**Data excerpts**
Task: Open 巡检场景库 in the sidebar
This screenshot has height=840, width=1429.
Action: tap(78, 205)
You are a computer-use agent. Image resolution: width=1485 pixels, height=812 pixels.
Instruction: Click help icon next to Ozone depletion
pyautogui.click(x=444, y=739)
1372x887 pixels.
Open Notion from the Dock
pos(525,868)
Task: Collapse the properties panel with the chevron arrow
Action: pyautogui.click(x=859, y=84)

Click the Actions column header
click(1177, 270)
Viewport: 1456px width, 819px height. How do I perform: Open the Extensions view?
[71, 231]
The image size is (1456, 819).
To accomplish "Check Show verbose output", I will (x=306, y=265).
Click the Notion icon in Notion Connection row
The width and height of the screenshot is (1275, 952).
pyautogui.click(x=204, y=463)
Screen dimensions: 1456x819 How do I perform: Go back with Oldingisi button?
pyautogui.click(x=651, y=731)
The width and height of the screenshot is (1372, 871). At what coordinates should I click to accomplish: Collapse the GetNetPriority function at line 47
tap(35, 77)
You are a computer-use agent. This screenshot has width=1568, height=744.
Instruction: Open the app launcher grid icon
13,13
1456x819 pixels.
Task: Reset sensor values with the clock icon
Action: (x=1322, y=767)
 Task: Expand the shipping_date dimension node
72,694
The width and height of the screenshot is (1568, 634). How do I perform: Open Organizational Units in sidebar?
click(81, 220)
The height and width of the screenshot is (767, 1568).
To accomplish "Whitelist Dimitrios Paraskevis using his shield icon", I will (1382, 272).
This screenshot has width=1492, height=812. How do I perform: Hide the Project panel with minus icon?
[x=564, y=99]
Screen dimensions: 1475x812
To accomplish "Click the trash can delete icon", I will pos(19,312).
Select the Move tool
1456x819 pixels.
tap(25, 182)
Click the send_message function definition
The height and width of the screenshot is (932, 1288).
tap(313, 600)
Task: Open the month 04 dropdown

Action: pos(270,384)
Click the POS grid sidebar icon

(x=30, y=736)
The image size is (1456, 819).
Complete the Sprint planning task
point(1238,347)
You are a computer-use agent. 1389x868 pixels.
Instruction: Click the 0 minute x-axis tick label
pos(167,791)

**Task directions**
Your task is to repeat the data exactly, with nothing left out.

**Answer to the exercise**
Task: Open 巡检场景库 in the sidebar
This screenshot has height=840, width=1429.
Action: tap(78, 205)
You are a computer-use agent. Image resolution: width=1485 pixels, height=812 pixels.
Instruction: Click help icon next to Ozone depletion
pyautogui.click(x=444, y=739)
1372x887 pixels.
Open Notion from the Dock
pos(525,868)
Task: Collapse the properties panel with the chevron arrow
Action: pyautogui.click(x=859, y=84)

Click the Actions column header
click(1177, 270)
Viewport: 1456px width, 819px height. How do I perform: Open the Extensions view?
[71, 231]
The image size is (1456, 819).
To accomplish "Check Show verbose output", I will (x=306, y=265).
Click the Notion icon in Notion Connection row
The width and height of the screenshot is (1275, 952).
pyautogui.click(x=204, y=463)
Screen dimensions: 1456x819 How do I perform: Go back with Oldingisi button?
pyautogui.click(x=651, y=731)
The width and height of the screenshot is (1372, 871). At what coordinates should I click to accomplish: Collapse the GetNetPriority function at line 47
tap(35, 77)
You are a computer-use agent. This screenshot has width=1568, height=744.
Instruction: Open the app launcher grid icon
13,13
1456x819 pixels.
Task: Reset sensor values with the clock icon
Action: (x=1322, y=767)
 Task: Expand the shipping_date dimension node
72,694
The width and height of the screenshot is (1568, 634). How do I perform: Open Organizational Units in sidebar?
click(81, 220)
The height and width of the screenshot is (767, 1568).
To accomplish "Whitelist Dimitrios Paraskevis using his shield icon", I will (1382, 272).
This screenshot has width=1492, height=812. How do I perform: Hide the Project panel with minus icon?
[x=564, y=99]
Screen dimensions: 1475x812
To accomplish "Click the trash can delete icon", I will pos(19,312).
Select the Move tool
1456x819 pixels.
tap(25, 182)
Click the send_message function definition
The height and width of the screenshot is (932, 1288).
tap(313, 600)
Task: Open the month 04 dropdown

Action: pos(270,384)
Click the POS grid sidebar icon

(x=30, y=736)
The image size is (1456, 819).
Complete the Sprint planning task
point(1238,347)
You are a computer-use agent. 1389x868 pixels.
Instruction: Click the 0 minute x-axis tick label
pos(167,791)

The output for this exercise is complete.